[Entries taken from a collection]
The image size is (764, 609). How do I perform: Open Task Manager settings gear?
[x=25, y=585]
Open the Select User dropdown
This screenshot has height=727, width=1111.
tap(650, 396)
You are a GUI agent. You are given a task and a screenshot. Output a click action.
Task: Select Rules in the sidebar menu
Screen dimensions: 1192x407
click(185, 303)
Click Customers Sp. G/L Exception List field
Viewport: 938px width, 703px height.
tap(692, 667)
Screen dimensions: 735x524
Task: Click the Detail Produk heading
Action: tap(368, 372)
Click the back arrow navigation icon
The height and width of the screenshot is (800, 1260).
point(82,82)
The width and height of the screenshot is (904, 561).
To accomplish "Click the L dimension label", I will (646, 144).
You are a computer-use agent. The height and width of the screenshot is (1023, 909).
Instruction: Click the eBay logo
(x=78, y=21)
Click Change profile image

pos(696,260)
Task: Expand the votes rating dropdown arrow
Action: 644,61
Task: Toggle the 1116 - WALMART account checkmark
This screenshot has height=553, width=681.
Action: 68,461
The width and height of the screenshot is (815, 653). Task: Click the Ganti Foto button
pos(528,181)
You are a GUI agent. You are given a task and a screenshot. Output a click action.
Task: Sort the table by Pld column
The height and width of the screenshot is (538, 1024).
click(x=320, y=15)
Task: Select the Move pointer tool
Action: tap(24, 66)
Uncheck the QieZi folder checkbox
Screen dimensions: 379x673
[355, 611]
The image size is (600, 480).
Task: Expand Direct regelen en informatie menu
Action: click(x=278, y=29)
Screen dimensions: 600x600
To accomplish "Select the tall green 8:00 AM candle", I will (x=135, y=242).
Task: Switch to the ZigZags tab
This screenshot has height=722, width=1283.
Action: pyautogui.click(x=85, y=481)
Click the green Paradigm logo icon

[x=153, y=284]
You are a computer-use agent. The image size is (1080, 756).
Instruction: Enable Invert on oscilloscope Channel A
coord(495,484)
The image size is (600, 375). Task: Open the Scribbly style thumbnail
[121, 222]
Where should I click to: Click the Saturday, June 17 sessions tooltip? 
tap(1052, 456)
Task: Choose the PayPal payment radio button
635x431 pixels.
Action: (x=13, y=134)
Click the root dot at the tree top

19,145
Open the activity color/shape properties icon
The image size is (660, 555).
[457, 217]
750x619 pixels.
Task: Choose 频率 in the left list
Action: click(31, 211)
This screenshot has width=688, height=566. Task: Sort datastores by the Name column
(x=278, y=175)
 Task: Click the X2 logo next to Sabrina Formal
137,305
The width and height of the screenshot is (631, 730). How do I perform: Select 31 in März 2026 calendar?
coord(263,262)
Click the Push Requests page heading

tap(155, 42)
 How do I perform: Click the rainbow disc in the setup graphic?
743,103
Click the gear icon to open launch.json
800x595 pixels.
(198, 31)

WORK INSTRUCTIONS — Copy from the entries only those lines that hold the word "computer".

TASK RESULT —
You are a computer-use agent. The height and width of the screenshot is (1023, 909).
You are a computer-use agent. The image size is (1080, 756).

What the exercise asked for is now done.